═════ Page text ═════

Your Source files have been changed.
Check all the files included in the index page. They might be header , footer pages.
And try using : fetch as google bot.

The title, link and description don't work

I've been reading guides and examples for a long time (hours) but I can't manage. I tried to use all html meta tag like title, description, and og:property. Also tried to use the link sharer and also to create a new blank page with just the info I want to share to facebook in order to test. Also I tried to generate an random url in php so to have always a different url variable (the url to share and also the url of the main page containing the script). I also grabbed (url linter) a lot of time the url to clean the cache of facebook. It always give me the title of the site domain as title or the url itself as the shared title and description. I don't know what to do.
The main web site is from joomla. In the code of index of joomla I put a php include if the url has the variable "articolo" id. This incuded php page has regulat head body etc. So maybe I facebook check the main meta of joomla first? So now I tried to open a popup with just the page for sharing. Look here: link
It's possible that the title is locked in, meaning that after X number of likes Facebook doesn't allow you to change it anymore. Can you give us an example URL you're having issues with?

═════ Records ═════

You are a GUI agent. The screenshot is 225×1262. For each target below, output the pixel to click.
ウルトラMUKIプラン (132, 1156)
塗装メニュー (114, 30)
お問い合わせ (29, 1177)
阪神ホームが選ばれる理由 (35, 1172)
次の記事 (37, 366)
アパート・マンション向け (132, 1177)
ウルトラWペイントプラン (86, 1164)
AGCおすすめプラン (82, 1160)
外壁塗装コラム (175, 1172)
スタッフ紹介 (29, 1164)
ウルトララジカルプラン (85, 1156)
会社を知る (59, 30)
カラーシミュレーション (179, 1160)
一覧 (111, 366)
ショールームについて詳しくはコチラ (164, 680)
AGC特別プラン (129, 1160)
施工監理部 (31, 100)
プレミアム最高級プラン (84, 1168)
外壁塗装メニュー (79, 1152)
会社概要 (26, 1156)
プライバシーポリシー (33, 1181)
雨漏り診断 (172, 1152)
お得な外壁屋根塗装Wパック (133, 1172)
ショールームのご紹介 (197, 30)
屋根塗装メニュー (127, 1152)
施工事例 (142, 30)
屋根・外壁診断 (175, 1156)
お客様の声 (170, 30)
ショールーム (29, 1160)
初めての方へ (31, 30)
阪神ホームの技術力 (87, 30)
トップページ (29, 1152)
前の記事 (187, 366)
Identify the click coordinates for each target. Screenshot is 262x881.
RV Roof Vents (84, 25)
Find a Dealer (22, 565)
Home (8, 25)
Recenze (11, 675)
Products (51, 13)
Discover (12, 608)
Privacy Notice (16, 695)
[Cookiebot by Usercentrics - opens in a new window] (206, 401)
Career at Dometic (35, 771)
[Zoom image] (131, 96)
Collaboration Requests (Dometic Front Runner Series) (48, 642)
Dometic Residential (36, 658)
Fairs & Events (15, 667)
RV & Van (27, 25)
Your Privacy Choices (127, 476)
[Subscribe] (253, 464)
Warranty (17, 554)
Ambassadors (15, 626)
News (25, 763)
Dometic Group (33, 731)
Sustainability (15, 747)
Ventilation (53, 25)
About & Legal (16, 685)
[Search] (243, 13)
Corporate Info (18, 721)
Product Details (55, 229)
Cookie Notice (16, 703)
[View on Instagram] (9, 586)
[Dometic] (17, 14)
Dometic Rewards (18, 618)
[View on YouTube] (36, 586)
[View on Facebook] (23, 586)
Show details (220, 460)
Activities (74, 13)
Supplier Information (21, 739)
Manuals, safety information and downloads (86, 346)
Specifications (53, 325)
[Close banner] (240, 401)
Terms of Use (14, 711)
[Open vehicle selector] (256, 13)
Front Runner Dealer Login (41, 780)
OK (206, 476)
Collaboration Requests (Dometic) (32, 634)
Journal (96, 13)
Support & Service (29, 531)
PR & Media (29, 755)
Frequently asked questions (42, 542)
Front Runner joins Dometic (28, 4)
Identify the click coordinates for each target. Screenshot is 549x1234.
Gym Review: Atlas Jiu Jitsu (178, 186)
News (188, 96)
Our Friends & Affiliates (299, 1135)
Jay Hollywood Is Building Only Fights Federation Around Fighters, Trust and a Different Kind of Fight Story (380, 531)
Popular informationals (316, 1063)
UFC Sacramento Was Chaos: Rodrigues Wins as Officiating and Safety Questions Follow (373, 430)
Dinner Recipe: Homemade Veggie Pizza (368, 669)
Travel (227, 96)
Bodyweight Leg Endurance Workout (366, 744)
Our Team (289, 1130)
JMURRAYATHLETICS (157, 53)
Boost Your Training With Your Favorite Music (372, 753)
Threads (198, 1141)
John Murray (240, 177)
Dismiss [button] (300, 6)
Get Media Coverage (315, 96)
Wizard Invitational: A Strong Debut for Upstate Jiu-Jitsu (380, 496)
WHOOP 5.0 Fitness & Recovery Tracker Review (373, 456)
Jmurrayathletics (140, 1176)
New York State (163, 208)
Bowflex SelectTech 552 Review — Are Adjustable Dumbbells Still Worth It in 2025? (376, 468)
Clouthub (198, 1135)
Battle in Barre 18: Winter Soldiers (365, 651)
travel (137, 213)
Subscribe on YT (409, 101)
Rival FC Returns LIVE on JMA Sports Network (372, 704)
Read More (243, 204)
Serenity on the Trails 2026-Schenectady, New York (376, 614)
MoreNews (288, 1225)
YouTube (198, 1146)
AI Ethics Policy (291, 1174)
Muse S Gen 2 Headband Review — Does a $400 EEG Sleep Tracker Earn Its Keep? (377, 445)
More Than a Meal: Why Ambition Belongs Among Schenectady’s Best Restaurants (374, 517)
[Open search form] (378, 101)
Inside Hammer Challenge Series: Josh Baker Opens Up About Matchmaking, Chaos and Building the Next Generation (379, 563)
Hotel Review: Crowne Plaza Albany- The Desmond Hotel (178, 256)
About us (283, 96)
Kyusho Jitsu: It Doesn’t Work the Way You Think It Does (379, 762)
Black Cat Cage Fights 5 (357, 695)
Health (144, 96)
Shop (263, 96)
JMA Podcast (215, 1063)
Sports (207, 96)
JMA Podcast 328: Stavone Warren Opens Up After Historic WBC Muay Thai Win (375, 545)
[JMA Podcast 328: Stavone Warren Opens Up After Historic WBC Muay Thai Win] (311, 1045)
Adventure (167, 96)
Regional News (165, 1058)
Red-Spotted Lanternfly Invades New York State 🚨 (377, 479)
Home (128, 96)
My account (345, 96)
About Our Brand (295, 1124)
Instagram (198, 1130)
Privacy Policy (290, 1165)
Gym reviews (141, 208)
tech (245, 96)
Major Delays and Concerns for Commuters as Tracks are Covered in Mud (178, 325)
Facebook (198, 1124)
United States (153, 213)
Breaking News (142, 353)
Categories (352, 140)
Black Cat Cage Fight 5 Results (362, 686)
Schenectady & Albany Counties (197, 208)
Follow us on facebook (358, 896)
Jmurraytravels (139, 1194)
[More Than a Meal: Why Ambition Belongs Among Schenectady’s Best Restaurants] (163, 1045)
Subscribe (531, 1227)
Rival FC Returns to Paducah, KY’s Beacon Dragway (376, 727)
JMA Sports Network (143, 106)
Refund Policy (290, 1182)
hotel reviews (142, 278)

═════

(Problems and tasks):
[a] Reproduce a passage of the forum thread on Facebook sharing verbatim, beginning at the words "Your Source files" and stopping after the words "as google bot.".
[b] In the forum thread on Facebook sharing, what content management system is the main web site built with?
[c] Carry the forum thread on Facebook sharing further, starting right after its last sentence.

(Answers given):
[a]
Your Source files have been changed.
Check all the files included in the index page. They might be header , footer pages.
And try using : fetch as google bot.

[b] Joomla.

[c]
EDIT
Ok, now the link you provided shows some very interesting output. http://modernolatina.it/wjs/index.php?option=com_content&view=article&id=96&Itemid=258&autore=6&articolo=6
First, you webserver, instead of sending back a 200 code, is sending back a 500 code.
Secondly the HTML your webserver is sending back has two HTML tags (Do a view source on the content returned)
Fix up those two issues and I think the linter will be happier with your page.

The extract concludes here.